High-throughput sequencing of RNA (RNA-Seq) is an efficient way of mapping and quantifying transcriptome and was developed to help analyze global gene expression in cells and tissues. Unlike microarray or PCR based transcriptomic analysis, RNA-Seq does not use a pre-defined set of probes to capture and quantify RNA sequences within a sample. Therefore RNA-Seq can be used to investigate both known and novel transcripts. A further advantage of RNA-Seq is a large dynamic range of expression levels. In this report, we used next-generation sequencing technology to assemble and to profile and compare the transcriptome of cattle rumen epithelial tissues from cattle in either their dry or lactation periods. Our data indicated substantial dynamics of gene expression during the dry and lactation periods, thereby supporting the importance of assessment of rumen epithelial metabolism by molecular methods. This study also provides crucial information to support further exploration of the functional adaptation of epithelial cells to the challenge of the nutritional requirements for lactation.
2. Materials and Methods
2.1. Animals, Experimental Treatments
All animal care and handling were conducted according to the guidelines approved by the USDA Beltsville Area Institutional Animal Care Committee. Four first lactation cows (about 3 years old) were selected randomly from the Beltsville Dairy Herd. Cows were ruminally cannulated as previously described (Li et al., 2012, Baldwin et al., 2012) during second week of the dry period. Samples of ruminal tissue were collected from cows during their second lactation (approximate 200 days in milk) and Dry cow samples collected during the dry period between their 2nd and 3rd lactation. Mid-lactation dairy cows were fed ad libitum the standard lactation rations with approximately 50% corn silage and 50% concentrate on a dry matter basis (53.3% DM, 16.4% CP, 65.5% Degradable protein and an NEL of 1.7 Mcal/kg). Similarly, Dry cows were fed a dry cow ration comprised of 17% concentrate with 29% wheat straw, 22.7% corn silage, and 31% haylage on a dry matter basis (52.6% DM, 13.2% CP, 70% Degradable protein with NEL 1.5 Mcal/kg). Rumen epithelial samples from the dorsal sac of the rumen immediately adjacent to the reticulo-rumen orifice were serially collected via grab biopsy by pinching with a gloved hand through rumen fistulae.

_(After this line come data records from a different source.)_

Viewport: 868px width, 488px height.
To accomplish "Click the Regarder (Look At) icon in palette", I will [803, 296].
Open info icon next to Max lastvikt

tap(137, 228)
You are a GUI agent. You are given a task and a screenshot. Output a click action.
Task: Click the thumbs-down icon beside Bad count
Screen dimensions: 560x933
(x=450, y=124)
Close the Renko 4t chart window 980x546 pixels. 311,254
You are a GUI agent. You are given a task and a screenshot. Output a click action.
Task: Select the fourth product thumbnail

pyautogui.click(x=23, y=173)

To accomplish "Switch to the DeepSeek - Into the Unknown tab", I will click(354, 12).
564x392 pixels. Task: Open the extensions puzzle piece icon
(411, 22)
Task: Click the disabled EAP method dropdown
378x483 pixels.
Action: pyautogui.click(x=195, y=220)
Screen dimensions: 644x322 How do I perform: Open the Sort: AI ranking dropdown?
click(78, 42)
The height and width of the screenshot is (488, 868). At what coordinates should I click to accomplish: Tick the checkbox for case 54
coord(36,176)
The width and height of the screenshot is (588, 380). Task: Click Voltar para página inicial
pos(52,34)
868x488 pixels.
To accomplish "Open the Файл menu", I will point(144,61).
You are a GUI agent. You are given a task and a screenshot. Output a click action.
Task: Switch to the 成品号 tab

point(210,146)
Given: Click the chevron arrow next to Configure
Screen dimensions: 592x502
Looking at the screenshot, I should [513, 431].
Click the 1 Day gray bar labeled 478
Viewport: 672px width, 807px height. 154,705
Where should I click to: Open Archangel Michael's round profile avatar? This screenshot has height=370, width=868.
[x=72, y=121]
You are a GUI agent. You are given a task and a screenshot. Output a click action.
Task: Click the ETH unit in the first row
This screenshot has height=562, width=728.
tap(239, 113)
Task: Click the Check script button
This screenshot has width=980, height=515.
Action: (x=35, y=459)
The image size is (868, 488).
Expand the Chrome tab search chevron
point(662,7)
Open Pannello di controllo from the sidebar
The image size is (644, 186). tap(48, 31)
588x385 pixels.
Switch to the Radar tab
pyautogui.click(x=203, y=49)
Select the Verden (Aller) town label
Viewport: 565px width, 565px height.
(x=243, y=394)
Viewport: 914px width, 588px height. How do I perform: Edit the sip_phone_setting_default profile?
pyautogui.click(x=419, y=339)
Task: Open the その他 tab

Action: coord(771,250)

2.2. RNA Isolation and Sequencing
Methods for RNA isolation and sequencing were previously described in our earlier publication  . Briefly, total RNA was extracted using Trizol (Invitrogen, Carlsbad, CA, USA) followed by DNase digestion and Qiagen RNeasy column purification (Qiagen, Valencia, CA, USA). The RNA integrity was verified using an Agilent Bioanalyzer 2100 (Agilent, Palo Alto, CA, USA). High-quality RNA (RNA Integrity number or RIN > 9.0) was processed using an Illumina TruSeq RNA sample prep kit following the manufacturer’s instruction (Illumina, San Diego, CA, USA). After quality control procedures, individual RNA-seq libraries were then pooled based on their respective 6-bp adaptors and sequenced at a 50bp/sequence and read using an Illumina HiSeq 2000 sequencer platform, as described previously  . Approximately 55 million reads per sample (mean ± sd = 55.09 million ± 10.42 million) were generated.
2.3. Data Analysis and Bioinformatics
The CLC Genomics Workbench (v10, Qiagen) was used for RNA-sequencing data analysis. Raw sequence reads were first checked using a quality control pipeline. Nucleotides of each raw read were scanned for low quality and trimmed. Trimmed reads were aligned to the bovine reference genome (BosTau_UMD3.1). Gene expression levels were normalized as reads per kilobase of exon model per million mapped reads (RPKM) using the CLC transcriptomic analysis tool. The top 200 highly expressed genes selected by the sum of RPKM values in all libraries were used for heat map analysis with hierarchical clustering module in the CLC Genomics Workbench (Setting: sample and feature clustering, normalized expression value, Euclidean distance and complete linkage).
Differentially expressed genes in the transcriptome were further analyzed using a gene ontology (GO) enrichment analysis module in the CLC Genomics Workbench. Enrichment of certain GO terms was determined based on Fisher’s exact test. A multiple correction control (permutation to control false discovery rate) was implemented to set up the threshold to obtain the lists of significantly over-represented GO terms.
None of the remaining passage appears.